Within FTX structure, shifts blame to regulators (repeatedly claims FTX US and FTX Japan, etc, were ok and solvent because there were stringent regulations). It’s sorta like saying I stole my classmate’s lunch money because the teacher wasn’t in the room

With two Stanford law professors as parents, he clearly understands the importance and practice of “plausible deniability”

His public track record proves beyond a doubt that he is a very effective and disciplined communicator. Just read his many tweet threads. So why would we suddenly assume he’s NOT being disciplined and purposeful in conducting these interviews, despite his *claims* that his lawyers don’t want him to do this?

Hilarious bit at the end where he complains about hypocritical “do-gooderism”, when his publicly stated life’s work was to promote an over-intellectualized neo-facade of do-gooderism known as ineffective altruism. Merriam Webster literally defines a “do gooder” as “an earnest often naive humanitarian or reformer” gtfo of here

I hope he ends up in jail. I hope it takes many years before he steps foot in a cell, so he has to spend time and brain cells and stress and money defending himself in court and outside it.

But knowing how the American penal system works he’ll probably receive a light sentence served in a cushy minimum security getaway with plenty of utilitarian philosophy books and vegan couscous or whatever the f he pretends to eat

Random thoughts on the FTX scam implosion fraud

I’ve been following the FTX bankruptcy like a mouse in a cheese cupboard. Aside from bankruptcy lawyers, the clear beneficiary of this whole saga is Elon Musk because crypto Twitter usage must be through the roof if my own recent addiction is remotely indicative.

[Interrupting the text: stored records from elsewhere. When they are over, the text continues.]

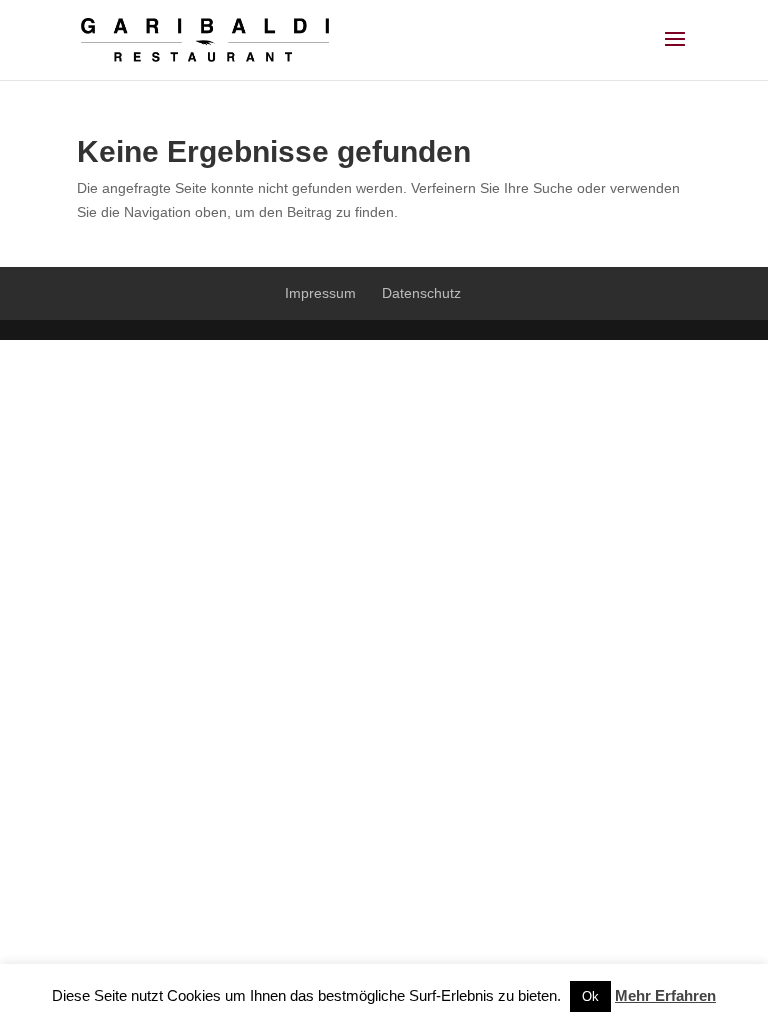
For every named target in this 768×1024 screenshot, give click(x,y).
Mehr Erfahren (665, 995)
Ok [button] (590, 996)
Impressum (320, 293)
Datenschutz (421, 293)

Some half baked thoughts as this saga continues to unfold, thoughts that I wrote in 30 minutes and are worth exactly what you paid for them:

I’m surprised that BTC and ETH – the ONLY two blue chips in crypto (and don’t let anyone mislead you into thinking there’s any other token that qualifies) – have held up fairly well, price-wise. Of course that may change before I even hit publish

SBF’s level of psychopathy is off the charts. Apparently the term “psychopath” is more accurate than “sociopath” because psychopaths have better emotional regulation and can appear more charming, whereas sociopaths are prone to rage and more erratic behavior. Perhaps SBF is transitioning now from psychopath > sociopath. I’m just a blogger what do I know

Prescription drugs are powerful. There’s a reason they’re “prescription”. And even with all that research and regulation, we still barely understand what they do to our bodies and minds. But it’s clear they’re doing something, perhaps quite powerful, perhaps quite permanent.

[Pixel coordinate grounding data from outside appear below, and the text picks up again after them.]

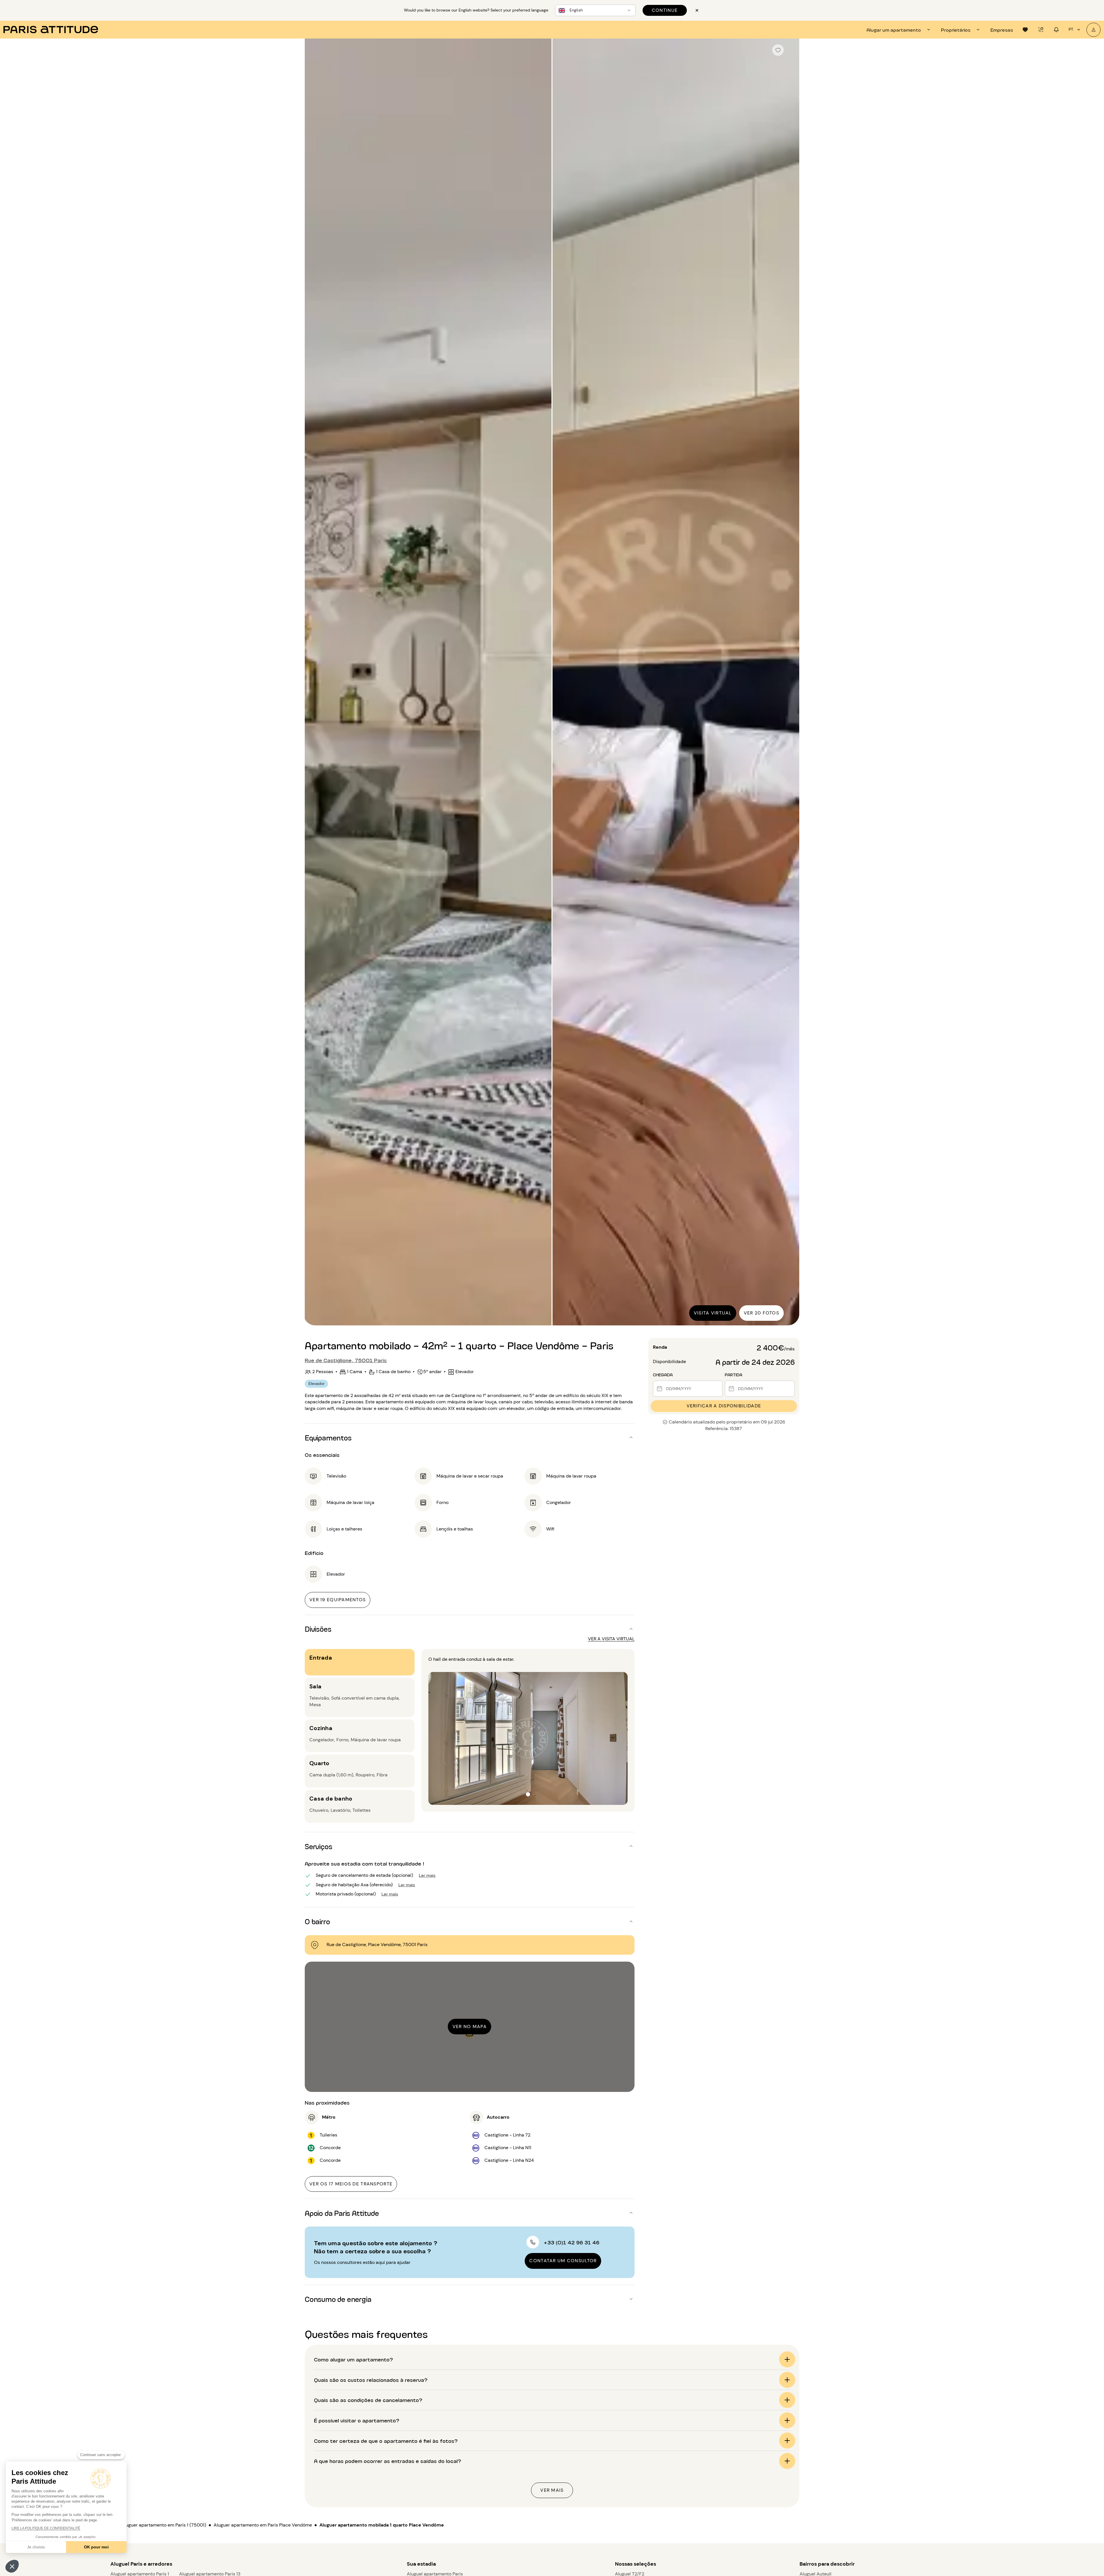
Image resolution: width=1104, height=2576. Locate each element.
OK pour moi (96, 2547)
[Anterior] (314, 682)
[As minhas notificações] (1056, 29)
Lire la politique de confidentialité (46, 2528)
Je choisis (36, 2547)
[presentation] (899, 30)
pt (1071, 29)
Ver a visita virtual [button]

Crypto will survive and thrive in the long-term. Nothing fundamental has changed. This was a centralized failure, a massive bank fraud and trading scam. There’s a reason the two most mentioned comparables are Enron (a public corporation) and Madoff (a Wall Street investment fund).

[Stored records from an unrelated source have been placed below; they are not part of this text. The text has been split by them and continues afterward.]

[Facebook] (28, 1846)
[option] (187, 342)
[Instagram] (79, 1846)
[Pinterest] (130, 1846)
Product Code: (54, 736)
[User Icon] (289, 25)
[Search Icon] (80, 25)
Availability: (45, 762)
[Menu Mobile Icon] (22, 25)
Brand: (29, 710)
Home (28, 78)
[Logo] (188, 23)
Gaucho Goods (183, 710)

Bear cycles are ALWAYS more painful than you expect. History never repeats, but it rhymes. In 2014-16, it was exchange failure and bitcoin clones. In 2018-2020, it was ICOs and China ban and regulatory fud. In this cycle, it’s comprehensive institutional failure – lenders, exchanges, and funds. Crypto has problems, many of them, and the criticisms are deserved. But the tradfi water we’re floating in is secured by a very fragile opaque aquarium. Swimmers beware.

The end game is approaching with accelerating speed, both in the broader global financial system, and for crypto’s own place inside it. This debacle will prompt hard questions and even harder regulations, but crypto continues its march towards global adoption and growing usage. The crypto tail increasingly wags the tradfi dog. Meanwhile the tradfi dog appears more and more sickly, limping behind its Central Bank owner.

Prices could dip another 50% from here, or we could see a massive wick up through some combination of a short squeeze, flight to quality (altcoins>BTC & ETH), Fed slowdown, and survivors’ euphoria. I don’t know. And if you have patience, it doesn’t really matter.